↓↓↓

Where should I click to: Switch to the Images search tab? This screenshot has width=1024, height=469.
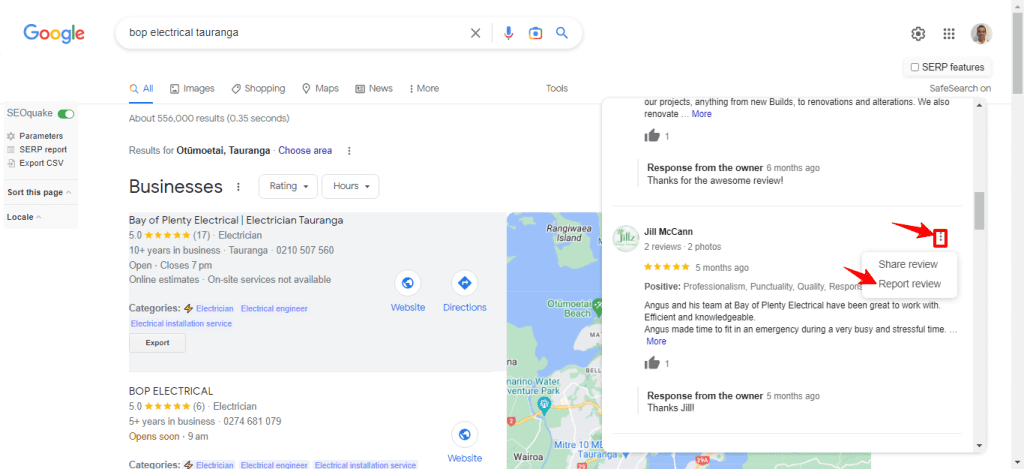click(x=192, y=88)
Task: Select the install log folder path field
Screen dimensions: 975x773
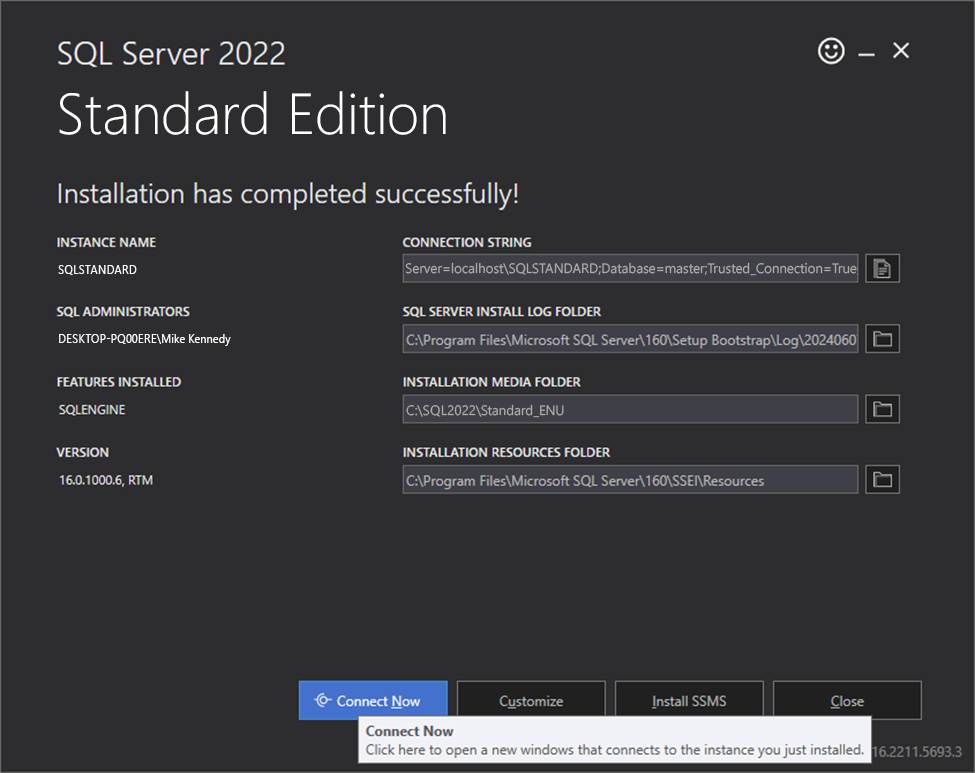Action: [630, 339]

↑↑↑

Before you print the records, please set aside any pictures and keep everything else exact.

Where should I click to: Switch to the Images search tab? This screenshot has width=1024, height=469.
click(x=192, y=88)
Task: Select the install log folder path field
Screen dimensions: 975x773
Action: [630, 339]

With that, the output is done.